Los ojos verdes de Derek perforaban a Joan como si llegar a su alma fuera su meta. De haber sido por él, se hubiera quedado gran parte del día viendo como a ella se le subían los colores al rostro, pero ella no lo tenía planeado de la misma manera.
—Eh... iré a ducharme —dijo ella titubeando y moviendo su cuerpo casi con torpeza para levantarse del sofá.
Él sonrió y asintió.
Con paso decidido y reprochándose a sí misma por su absurdo comportamiento, Joan se dirigió a su habitación, cerró la puerta tras de sí y se quitó la pijama.
Con cuidado, se quitó los guantes de cuero y los dejó sobre la cama. Se quitó las vendas y admiró cómo el ungüento que Luis le colocó había hecho un excelente trabajo. En su piel, se empezaba a formar una capa que más tarde se convertiría en una cicatriz más. En otra historia que contarle a la luna.
Caminó al cuarto de baño y abrió el paso del agua para ducharse, una vez que el vapor del agua caliente comenzó a inundar el lugar, se metió bajo el chorro. Siseó cuando el agua tocó sus heridas, las cuales le ardieron y escocieron muchísimo. Aún sin acostumbrarse a usar agua caliente para bañarse, se lavó el cabello y el cuerpo cuidando de usar suficiente jabón para borrar el aroma a sudor.
Cuando terminó, se envolvió en una toalla y salió del cuarto de baño para vestirse.
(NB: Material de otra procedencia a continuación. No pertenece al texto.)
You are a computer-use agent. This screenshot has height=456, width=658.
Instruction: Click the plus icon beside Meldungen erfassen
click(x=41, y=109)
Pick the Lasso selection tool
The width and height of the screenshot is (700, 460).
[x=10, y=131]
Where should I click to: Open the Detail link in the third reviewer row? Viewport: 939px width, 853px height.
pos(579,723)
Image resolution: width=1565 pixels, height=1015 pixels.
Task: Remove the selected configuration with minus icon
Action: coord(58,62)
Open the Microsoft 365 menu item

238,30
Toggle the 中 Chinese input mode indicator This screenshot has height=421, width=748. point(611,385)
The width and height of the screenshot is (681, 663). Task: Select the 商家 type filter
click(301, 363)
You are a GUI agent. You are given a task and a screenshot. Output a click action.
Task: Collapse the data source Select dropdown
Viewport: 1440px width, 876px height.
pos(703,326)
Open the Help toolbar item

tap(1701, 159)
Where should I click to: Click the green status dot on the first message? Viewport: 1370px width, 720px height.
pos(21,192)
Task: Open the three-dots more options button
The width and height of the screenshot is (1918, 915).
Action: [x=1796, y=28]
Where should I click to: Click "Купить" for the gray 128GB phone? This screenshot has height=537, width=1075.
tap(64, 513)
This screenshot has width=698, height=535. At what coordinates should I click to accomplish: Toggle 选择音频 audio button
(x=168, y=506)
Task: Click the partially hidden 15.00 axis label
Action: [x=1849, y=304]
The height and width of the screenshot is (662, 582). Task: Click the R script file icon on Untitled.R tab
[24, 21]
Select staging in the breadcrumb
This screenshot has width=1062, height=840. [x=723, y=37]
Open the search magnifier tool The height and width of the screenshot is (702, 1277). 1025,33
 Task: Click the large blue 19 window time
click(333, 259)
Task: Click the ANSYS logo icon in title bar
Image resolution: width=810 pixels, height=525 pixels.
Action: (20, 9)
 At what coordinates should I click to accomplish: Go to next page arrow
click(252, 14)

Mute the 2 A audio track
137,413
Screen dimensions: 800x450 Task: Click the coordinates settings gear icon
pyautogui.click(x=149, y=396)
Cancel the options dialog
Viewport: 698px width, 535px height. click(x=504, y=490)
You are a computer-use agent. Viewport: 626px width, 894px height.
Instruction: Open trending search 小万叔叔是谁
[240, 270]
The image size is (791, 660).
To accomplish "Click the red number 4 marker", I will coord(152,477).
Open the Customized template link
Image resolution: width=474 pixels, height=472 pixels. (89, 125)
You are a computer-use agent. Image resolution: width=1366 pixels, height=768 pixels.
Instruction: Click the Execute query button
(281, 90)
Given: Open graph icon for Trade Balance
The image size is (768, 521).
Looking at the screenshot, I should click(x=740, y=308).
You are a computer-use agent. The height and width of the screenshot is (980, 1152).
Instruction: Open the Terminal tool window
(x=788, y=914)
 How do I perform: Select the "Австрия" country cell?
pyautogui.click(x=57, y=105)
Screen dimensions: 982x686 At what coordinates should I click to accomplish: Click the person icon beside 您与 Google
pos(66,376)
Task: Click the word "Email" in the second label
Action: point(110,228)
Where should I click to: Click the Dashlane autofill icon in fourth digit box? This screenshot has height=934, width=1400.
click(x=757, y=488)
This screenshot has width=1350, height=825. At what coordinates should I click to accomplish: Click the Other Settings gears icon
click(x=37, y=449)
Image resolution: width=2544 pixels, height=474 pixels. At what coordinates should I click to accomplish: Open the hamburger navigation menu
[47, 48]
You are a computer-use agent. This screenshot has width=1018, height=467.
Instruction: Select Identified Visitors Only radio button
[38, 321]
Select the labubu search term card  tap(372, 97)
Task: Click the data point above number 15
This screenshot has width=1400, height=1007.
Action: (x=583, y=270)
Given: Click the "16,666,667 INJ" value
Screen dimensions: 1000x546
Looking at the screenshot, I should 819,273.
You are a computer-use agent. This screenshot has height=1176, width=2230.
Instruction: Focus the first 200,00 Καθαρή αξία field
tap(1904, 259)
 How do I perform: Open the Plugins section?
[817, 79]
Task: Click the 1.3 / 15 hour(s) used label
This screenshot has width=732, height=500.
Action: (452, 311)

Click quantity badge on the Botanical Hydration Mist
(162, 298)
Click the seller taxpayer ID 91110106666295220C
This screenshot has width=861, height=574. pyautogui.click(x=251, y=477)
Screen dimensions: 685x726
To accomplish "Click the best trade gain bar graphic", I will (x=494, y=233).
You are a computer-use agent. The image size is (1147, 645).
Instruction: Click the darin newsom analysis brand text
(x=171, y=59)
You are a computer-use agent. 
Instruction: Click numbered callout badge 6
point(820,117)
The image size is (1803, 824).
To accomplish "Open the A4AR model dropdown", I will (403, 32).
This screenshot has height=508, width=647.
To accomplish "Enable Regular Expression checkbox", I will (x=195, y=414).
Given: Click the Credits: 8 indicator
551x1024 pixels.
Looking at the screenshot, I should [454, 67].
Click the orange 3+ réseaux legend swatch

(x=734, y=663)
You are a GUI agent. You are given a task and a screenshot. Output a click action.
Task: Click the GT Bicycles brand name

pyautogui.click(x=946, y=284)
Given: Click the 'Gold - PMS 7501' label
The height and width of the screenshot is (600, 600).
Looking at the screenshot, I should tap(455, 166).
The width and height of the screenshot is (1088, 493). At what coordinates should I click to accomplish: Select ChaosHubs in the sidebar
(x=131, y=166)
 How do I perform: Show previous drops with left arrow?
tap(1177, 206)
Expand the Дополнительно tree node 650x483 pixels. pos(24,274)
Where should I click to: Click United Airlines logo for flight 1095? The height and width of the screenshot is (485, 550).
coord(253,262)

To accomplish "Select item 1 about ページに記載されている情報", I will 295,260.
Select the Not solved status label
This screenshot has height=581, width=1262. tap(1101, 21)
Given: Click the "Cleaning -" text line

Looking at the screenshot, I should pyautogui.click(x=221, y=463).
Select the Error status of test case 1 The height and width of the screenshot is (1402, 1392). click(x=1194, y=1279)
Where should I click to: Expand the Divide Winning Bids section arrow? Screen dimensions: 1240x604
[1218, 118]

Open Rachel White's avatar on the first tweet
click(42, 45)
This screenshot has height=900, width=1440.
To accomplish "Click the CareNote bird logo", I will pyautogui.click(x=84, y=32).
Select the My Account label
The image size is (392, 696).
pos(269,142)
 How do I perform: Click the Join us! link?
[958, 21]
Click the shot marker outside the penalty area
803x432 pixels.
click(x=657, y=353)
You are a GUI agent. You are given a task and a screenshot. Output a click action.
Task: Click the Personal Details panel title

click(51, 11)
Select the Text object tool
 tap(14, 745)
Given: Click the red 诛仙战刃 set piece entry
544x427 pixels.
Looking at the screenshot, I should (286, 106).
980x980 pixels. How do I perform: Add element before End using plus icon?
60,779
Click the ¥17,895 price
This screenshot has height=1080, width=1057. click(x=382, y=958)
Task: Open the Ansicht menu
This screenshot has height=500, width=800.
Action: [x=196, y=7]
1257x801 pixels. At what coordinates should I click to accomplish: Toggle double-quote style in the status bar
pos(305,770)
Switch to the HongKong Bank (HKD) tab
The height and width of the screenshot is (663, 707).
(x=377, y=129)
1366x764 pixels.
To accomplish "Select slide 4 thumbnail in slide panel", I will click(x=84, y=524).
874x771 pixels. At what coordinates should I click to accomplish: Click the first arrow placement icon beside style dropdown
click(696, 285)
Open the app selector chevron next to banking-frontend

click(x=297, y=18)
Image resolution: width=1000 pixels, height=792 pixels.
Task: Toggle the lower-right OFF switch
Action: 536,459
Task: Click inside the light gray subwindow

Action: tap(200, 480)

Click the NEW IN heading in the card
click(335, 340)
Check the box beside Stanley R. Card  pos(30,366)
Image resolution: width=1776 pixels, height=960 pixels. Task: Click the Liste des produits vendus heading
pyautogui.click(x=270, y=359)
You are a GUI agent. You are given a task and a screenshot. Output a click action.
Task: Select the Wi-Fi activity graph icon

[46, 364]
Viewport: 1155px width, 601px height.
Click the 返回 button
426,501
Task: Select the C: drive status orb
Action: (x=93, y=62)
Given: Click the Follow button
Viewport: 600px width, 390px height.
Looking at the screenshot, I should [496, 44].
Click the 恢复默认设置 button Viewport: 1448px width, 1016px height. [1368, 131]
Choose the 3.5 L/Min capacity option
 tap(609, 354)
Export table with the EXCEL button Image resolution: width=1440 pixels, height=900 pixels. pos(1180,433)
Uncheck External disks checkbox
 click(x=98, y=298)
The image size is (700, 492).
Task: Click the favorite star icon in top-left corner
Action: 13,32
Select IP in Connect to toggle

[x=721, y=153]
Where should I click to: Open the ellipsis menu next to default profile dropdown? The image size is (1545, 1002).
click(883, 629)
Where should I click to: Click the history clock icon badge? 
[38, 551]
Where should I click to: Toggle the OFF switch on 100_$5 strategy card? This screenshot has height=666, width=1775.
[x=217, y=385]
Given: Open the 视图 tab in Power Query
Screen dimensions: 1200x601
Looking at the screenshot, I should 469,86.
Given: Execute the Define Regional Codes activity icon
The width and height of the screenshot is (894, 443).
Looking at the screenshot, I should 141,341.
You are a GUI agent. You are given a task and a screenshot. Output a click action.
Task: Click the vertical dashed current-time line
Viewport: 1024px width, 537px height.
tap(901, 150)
Se puso un par de jeans, una camiseta blanca y tenis color gris, aún impresionada de tener su propia ropa nueva. Se puso un poco de ungüento en sus heridas, se colocó las vendas y se enfundó los guantes. Arremolinó su cabello y cubrió lo más que pudo sus rasguños con él, se puso desodorante y los lentes de contacto azules. Suspiró al ver su oreja izquierda incompleta y pensó que era una fortuna que hasta ese momento nadie hubiese reparado todavía en ese detalle. Buscó debajo de la almohada su collar, lo colgó en su cuello, lo ocultó debajo de su camiseta y salió de su habitación.
Derek y Luis estaban en la misma posición en la cual los había dejado. Uno miraba la televisión y el otro juraba amor eterno por el teléfono.
—Iré a limpiar el gimnasio —anunció ella mientras salía del apartamento sin detenerse a escuchar sus respuestas.
Su pequeño viaje por el elevador le sirvió para decidirse a comportarse con toda la normalidad de la que fuese capaz.
No, no le diría a Alex lo que sabía.
Sí, actuaría como si nada hubiera pasado.
No, no se rendiría.
Sí, podía hacerlo.
Cuando entró al gimnasio, todo estaba tomando forma. Alex cargaba un costal nuevo para reemplazar aquel que Joan había apuñalado. Ella lo observó por unos momentos. Tenía tantas ganas de correr hacia él y patearlo, quería poder insultarlo y gritarle en la cara. Pero, en vez de eso, recordando sus ya empolvadas tácticas para engatusar a las personas, se tragó sus palabras y reemplazó su ceño fruncido por un gesto más amable.
—Buenas tardes —saludó Alex al verla.
Joan encontró su voz más cálida para hablar.
—Buenas tardes —respondió.
Se acercó al área de los sacos de box y se recargó en la pared, estaba a un par de metros de Alex.
— ¿Segura que estás bien? Hiciste un enorme alboroto por aquí —dijo él, señalando el saco de box que estaba manchado de sangre. Luego tomó un enorme pañuelo, lo mojó en detergente y comenzó a limpiarlo.
—Sí —suspiró ella.
Alex terminó de limpiar el saco ensangrentado y, con eso, terminó de poner orden a su gimnasio. Los cuchillos y las flechas estaban de nuevo en su lugar, los sacos de box estaban limpios o habían sido reemplazados por nuevos y no había ni rastro del incidente. Él se acercó a ella, la acorraló en la pared y la dejó sin salida al recargar ambos brazos a su alrededor.